Risks

All DeFi protocols, including iLend Protocol, come with risks, which are important to understand before depositing significant amounts of crypto. The main risks involved in using iLend are outlined here.

Smart Contract Risk

This is a risk that the iLend smart contracts get exploited to steal or permanently freeze funds. This risk is inherent to all smart contracts and can never be fully eliminated, but can be mitigated in various ways.

  • iLend has undergone audits.

  • iLend plans to release a bug bounty program which will pay community members if a critical vulnerability is found, in order to encourage responsible disclosure rather than hacking.

100% Utilization Risk

When an asset is fully utilized (100% of supply is lent out), there are no tokens left in the pool, which means that withdrawals and borrows will fail. Users have to wait until the utilization rate goes down, either through some users repaying their loans or depositing new funds.

A user is more likely to be affected by this if their deposit represents a large share of the pool, or if the asset has extremely high borrow demand.

Oracle Risk

iLend relies on Pyth for their price feeds to power liquidations.
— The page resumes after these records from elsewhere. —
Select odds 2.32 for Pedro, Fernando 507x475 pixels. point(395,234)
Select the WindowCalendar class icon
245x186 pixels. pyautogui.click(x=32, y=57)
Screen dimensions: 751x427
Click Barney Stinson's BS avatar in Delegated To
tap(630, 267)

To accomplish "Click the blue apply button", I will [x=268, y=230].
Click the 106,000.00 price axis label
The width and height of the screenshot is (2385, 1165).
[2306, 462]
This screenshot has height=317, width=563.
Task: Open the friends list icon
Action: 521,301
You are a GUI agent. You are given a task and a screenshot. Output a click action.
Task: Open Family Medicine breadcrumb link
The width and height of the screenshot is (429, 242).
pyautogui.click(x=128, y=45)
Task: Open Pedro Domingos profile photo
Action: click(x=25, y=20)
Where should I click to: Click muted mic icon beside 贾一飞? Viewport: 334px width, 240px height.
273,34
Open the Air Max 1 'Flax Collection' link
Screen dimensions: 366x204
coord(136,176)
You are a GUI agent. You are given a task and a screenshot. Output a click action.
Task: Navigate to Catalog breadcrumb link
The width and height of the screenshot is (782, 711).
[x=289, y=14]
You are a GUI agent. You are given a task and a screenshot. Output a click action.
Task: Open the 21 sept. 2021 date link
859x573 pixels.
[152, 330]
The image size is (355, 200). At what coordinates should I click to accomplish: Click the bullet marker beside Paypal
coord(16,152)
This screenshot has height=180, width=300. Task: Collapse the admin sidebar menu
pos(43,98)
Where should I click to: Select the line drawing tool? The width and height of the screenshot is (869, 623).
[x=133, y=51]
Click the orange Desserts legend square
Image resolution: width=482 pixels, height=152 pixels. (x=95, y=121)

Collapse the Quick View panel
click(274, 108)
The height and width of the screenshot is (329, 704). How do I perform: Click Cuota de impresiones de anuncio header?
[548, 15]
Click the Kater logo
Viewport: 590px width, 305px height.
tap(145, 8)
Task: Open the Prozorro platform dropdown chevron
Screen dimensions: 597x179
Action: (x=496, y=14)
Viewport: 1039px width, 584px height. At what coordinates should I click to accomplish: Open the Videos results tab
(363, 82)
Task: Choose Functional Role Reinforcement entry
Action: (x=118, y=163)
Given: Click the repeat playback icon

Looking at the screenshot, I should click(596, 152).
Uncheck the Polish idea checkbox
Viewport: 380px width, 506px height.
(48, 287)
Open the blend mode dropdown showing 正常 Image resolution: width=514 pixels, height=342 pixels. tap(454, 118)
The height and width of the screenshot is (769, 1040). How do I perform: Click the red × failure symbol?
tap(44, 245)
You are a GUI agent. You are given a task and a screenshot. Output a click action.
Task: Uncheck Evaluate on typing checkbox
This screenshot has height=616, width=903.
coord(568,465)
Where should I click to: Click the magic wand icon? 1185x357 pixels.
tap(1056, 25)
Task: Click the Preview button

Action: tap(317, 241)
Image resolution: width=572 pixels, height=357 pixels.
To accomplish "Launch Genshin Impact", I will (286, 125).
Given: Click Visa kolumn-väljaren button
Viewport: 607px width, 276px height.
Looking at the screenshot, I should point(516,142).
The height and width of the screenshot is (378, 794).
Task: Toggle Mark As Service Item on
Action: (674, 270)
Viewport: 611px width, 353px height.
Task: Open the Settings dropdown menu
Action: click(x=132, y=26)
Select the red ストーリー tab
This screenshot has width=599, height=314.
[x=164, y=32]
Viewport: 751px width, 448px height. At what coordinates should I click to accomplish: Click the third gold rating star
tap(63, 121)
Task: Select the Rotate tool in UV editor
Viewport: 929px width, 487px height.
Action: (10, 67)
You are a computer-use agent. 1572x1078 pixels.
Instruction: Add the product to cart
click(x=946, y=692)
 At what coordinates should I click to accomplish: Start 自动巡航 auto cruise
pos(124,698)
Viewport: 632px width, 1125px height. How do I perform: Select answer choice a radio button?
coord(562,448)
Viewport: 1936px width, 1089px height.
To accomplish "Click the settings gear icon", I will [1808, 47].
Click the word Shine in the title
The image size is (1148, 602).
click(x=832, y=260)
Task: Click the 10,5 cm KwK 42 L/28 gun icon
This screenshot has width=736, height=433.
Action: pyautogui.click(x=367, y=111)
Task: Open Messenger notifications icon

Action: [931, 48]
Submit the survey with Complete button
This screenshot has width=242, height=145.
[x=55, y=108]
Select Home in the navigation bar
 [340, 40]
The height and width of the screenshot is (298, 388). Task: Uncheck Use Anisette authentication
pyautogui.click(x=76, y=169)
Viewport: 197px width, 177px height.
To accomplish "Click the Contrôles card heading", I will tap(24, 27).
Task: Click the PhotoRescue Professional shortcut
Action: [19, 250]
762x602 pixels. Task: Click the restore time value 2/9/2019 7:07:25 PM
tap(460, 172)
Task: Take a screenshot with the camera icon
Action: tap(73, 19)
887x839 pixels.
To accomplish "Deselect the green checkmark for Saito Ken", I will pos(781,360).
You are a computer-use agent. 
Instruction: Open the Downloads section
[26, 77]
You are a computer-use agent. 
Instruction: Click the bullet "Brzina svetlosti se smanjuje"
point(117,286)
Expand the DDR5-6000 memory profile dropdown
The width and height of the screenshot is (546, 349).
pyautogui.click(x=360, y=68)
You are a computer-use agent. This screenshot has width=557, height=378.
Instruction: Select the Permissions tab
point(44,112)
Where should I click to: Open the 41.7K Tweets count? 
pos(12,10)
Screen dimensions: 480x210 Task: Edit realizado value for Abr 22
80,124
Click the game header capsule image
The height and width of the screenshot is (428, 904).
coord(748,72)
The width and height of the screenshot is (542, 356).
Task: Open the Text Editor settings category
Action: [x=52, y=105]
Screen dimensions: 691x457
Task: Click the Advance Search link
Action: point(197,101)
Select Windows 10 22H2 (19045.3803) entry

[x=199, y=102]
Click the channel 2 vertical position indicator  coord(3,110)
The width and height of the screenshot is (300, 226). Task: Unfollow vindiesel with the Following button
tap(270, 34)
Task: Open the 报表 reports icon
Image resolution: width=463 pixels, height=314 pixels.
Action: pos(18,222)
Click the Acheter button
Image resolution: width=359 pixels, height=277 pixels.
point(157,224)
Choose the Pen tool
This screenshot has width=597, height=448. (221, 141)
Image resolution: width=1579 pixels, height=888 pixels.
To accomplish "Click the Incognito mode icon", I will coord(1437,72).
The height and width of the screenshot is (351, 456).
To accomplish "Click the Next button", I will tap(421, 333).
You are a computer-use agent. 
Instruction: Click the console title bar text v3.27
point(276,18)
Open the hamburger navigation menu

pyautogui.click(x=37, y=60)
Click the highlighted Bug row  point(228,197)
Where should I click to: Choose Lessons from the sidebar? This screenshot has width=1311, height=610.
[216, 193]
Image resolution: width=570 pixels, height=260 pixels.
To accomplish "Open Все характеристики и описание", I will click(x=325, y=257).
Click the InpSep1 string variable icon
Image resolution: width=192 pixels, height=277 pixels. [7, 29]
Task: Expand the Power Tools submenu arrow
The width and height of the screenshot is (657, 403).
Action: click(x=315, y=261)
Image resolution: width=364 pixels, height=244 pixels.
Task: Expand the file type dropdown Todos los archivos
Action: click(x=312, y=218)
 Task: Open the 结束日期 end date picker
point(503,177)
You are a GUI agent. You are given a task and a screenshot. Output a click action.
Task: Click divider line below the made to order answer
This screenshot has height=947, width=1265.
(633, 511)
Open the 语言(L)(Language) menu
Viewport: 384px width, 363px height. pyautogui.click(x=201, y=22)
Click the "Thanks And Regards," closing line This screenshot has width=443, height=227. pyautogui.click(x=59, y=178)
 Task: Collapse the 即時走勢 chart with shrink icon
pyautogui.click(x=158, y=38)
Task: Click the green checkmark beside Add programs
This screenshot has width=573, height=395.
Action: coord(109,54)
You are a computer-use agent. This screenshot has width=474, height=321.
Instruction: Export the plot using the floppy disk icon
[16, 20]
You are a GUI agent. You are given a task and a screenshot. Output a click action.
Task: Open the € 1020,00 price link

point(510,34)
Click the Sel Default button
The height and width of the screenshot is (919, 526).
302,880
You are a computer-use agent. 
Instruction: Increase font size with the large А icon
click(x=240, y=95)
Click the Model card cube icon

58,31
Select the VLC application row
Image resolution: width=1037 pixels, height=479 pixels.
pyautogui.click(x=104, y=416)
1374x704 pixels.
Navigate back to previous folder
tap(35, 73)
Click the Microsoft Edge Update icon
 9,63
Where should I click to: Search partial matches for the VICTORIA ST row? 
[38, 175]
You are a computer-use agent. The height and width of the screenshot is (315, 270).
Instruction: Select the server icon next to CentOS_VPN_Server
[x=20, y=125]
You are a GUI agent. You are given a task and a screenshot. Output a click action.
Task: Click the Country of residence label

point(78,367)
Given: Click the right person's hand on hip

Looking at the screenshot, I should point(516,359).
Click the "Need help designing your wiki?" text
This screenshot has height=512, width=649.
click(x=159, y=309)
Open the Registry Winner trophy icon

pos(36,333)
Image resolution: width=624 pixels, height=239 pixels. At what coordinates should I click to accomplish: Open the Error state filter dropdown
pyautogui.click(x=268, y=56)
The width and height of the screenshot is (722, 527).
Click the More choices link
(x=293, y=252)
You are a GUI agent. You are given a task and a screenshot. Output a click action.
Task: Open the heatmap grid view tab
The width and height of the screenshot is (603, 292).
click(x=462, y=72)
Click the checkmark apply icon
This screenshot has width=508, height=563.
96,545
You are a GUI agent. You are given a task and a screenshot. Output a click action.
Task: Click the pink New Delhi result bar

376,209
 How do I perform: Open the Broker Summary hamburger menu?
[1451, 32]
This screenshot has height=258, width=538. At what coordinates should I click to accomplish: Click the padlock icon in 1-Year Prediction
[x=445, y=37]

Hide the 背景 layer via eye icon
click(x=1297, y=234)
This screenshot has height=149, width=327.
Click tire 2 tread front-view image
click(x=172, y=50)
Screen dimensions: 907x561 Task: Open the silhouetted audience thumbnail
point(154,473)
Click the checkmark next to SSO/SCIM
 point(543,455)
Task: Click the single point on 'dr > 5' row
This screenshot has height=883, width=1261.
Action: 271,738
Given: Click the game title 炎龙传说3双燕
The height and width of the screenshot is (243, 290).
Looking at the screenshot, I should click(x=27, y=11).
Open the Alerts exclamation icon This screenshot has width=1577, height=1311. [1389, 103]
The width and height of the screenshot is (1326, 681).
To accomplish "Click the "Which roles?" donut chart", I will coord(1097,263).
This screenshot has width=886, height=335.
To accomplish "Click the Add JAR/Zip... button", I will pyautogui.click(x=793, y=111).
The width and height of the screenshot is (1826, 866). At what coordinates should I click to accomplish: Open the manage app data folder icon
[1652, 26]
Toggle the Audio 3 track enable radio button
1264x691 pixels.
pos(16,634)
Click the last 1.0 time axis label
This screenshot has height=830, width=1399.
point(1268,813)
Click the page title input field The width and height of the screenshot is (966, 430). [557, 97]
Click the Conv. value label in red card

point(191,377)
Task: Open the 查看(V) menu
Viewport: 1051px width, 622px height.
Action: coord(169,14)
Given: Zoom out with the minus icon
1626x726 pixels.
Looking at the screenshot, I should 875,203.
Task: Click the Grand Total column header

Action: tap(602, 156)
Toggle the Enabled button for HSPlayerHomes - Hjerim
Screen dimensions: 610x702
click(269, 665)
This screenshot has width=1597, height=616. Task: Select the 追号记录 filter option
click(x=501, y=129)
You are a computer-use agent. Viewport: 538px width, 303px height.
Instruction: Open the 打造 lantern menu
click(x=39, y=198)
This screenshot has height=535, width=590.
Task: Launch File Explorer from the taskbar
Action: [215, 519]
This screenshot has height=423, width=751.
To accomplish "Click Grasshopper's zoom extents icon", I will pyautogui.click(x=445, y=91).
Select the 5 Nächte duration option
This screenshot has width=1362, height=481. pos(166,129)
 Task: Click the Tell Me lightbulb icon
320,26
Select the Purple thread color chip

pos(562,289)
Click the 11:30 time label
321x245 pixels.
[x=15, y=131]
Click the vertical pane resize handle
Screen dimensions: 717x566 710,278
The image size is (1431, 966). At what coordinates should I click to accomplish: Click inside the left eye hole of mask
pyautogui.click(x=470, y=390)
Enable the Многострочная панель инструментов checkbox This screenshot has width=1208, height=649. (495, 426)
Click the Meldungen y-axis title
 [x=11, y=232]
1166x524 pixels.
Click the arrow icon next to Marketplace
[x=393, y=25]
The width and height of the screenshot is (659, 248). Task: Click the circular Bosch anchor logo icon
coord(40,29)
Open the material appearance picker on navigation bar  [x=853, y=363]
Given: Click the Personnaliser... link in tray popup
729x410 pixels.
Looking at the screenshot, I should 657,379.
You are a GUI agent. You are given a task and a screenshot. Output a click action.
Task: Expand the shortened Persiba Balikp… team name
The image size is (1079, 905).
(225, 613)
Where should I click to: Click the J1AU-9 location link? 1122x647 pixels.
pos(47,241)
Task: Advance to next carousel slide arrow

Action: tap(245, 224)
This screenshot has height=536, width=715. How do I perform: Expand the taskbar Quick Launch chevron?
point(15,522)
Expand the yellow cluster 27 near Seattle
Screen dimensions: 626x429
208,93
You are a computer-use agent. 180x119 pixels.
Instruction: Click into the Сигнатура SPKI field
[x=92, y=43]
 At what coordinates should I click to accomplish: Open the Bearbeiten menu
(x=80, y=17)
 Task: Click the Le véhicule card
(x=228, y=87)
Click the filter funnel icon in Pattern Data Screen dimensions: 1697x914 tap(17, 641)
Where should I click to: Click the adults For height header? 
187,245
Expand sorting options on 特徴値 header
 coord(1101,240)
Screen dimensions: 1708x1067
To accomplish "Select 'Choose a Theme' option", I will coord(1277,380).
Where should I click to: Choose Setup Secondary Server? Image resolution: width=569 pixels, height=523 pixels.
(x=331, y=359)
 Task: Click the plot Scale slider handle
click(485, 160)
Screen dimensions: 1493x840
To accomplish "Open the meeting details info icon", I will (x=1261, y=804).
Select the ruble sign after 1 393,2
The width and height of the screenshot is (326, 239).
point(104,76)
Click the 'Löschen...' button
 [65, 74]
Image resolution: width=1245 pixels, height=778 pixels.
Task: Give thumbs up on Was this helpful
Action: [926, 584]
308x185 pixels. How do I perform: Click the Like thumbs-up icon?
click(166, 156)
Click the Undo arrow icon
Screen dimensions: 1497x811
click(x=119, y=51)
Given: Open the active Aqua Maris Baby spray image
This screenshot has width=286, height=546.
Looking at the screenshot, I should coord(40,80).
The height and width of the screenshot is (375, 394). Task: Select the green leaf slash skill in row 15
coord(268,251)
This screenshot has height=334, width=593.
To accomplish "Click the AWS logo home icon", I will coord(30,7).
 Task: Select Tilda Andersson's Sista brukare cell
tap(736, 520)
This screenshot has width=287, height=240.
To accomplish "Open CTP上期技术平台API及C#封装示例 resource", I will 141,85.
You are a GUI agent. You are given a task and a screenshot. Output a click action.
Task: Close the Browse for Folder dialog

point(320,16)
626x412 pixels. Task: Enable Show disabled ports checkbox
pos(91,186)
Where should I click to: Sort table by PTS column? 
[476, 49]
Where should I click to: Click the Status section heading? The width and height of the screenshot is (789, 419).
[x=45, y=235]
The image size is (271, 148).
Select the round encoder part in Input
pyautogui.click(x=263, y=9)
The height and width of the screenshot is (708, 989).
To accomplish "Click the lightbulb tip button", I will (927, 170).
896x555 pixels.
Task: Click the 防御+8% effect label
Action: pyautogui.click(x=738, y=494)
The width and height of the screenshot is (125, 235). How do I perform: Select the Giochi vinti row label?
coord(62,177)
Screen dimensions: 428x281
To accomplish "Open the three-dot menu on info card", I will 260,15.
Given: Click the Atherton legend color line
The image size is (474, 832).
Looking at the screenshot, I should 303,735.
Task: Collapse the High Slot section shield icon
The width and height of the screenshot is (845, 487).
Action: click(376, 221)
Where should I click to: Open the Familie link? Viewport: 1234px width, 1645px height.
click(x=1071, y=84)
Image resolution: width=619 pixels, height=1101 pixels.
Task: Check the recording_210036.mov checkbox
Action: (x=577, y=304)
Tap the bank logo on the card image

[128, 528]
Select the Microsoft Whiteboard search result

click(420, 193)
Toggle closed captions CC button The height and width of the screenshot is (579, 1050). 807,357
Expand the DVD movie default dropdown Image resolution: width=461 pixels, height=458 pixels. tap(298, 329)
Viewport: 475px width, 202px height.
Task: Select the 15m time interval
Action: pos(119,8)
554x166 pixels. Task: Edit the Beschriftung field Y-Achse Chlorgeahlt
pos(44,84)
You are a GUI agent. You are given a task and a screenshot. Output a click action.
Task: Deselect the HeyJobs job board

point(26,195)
There is a risk that these oracles report incorrect prices, causing wrongful liquidations.

Liquidation Risk

iLend offers over-collateralized loans, which means loans must be backed by collateral of greater value than the loan. If the value of the collateral dips below a threshold (determined by asset LTVs), a user's position will be liquidated with a liquidation penalty.

Untimely Liquidation Risk

In the event of large-scale liquidations or market turmoil, there is a possibility that assets liquidated are unable to cover the loans taken out by the liquidated user. The shortfall "or negative balance" is treated as "bad debts". iLend manages this proactively by isolating newer or riskier tokens in Isolated Pools and managing deposit limits or collateralization ratios to keep the protocol safe.